EDITORIAL
Several years ago when my son was small he asked me one day “Mom, what is it to be in love?” I was shocked with this question, I had to think fast because he was waiting for a response or at least give something that would satisfy and the only thing that I thought about was “Ohhh, it’s the $64,000 question.” And he left satisfied to go play after an “Ahh!” Up to this day I am still looking for a definition to answer that question and frankly I still haven’t found it, the only thing I know
for sure is that it’s a feeling and that it’s very closely related with love. It’s so many different things and it has been written about a lot. Samir M. Laâbi wrote “Good love, crazy love, divine love, human love, poets love, chivalry love, courted love, carnal love, faithful love, and paternal love; support love and prostituted love; blinded love, and self love.

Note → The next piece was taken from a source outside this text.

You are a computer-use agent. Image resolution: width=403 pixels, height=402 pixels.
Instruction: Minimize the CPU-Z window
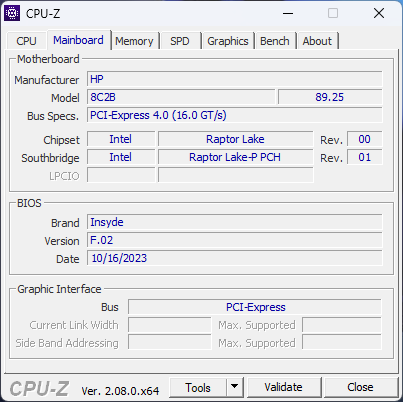point(288,13)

Every one of these fits into the history of mankind shaken up by feelings”.
Many say that love is blind, but the reality is always the same and what is, is. However a human being can interpret a situation one way or another and adjust it according to the reality that suits them best. Here’s an example. This is a story used by the psychotherapist Jorge Bucay, it’s called “The Look of Love”. It talks about a king that was in love with Sabrina, a girl who was humble and who was his last wife. One afternoon while the king was hunting a messenger came with news that Sabrina’s mother was very ill. Even though it was forbidden to use the kings carriage for personal use; an action that the offender normally paid with his life, Sabrina used the carriage to get to her mother. When the king returned he quickly heard about the incident, to which the king said “Isn’t she wonderful? She didn’t care about risking her life to take care of her mother! On a different occasion while Sabrina was in the garden, the king arrived and after she greeted him she gave a bite to the last peach that she had in her basket. “They look good,” said the king, “They are,” said Sabrina and taking his hand she placed the bitten peach in his hand. “How she loves me!” commented the king, “She gave up her own pleasure to give me the last peach in the basket. Isn’t she fantastic?” After several years, and not knowing why, the love and passion left the king’s heart, and so he sat and talked to his best friend about Sabrina, “She never acted like a queen. Did she not defy my authority by using my carriage? Actually now that I think about it, I remember that one day she gave me a piece of bitten fruit to eat.”
It is said that you can’t govern your heart, but it’s like one of my friend says, “If someone with an anomaly wanted something more than a simple friendship, you’re not going to go out with that person right away, you’re going to think about it.” Definitely people love with the mind first and then with the heart. Meanwhile, if it where possible to choose who to fall in love with, it wouldn’t be love, it’d be pity or something like that, but not love. Gibran Jalil Gibrán used to say “Many women borrow a man’s heart, but few are able to possess them,” and that “If you want to possess, you can’t demand,” this is the same for men. Love is a very important aspect in any human life, and is to the benefit of humanity that led Blaise Pascal to say “The cause of love is small and its affects are surprising, such a small thing moves the land and the world itself”. In the family setting you learn the very important concept, which marks the life of an individual. Children know a lot when it comes to love. When a 5 year old kid was asked what he thought about love, his response was “Love is my dad and my mom, and only they know it.” Fortunately we have big help; if we meditate a little about the first and great commandment that says “You shall love God above everything”, making it very clear, because in it you don’t find that we are first to love our husband or wife, parents, our children or siblings, boyfriend or girlfriend, friends, our car, our house, etc. Plus add to that the second commandment that “Love your neighbor as yourself” which means that after God is yourself and after that everyone else. If in our homes we show and practice love in this order and the correct way, then we will understand the words of our Lord, in what is called ‘golden rule’, “Do unto others as you’d have them do on to you”. Maybe we can’t change the whole world, but we can create a better, healthier environment for everyone around us. A French doctor and writer wrote, “Love has two laws: the first is to love others; the second: eliminate that which doesn’t allow others to love us.” Lastly, we can guide ourselves by what the Bible says about “The Privilege of Love” “Love is patient and kind; love is not jealous or boastful; it is not arrogant or rude. Love does not insist on its own way; it is not irritable or resentful; it does not rejoice at injustices, but rejoices in the truth. Love bears all things, believes all things, hopes all things, and endures all things. Love never ends…”
Real love builds, grows, it is the motor that impulses us every day and doesn’t permit pride. Wrath and other negative feelings intrude into our relationships, as couples or family. It is said that when pride screams it is love that silences it and when misery enters through the door, love goes out the window.
An anonymous writer said “I love you not only for what you are, but for what I am when I am with you.”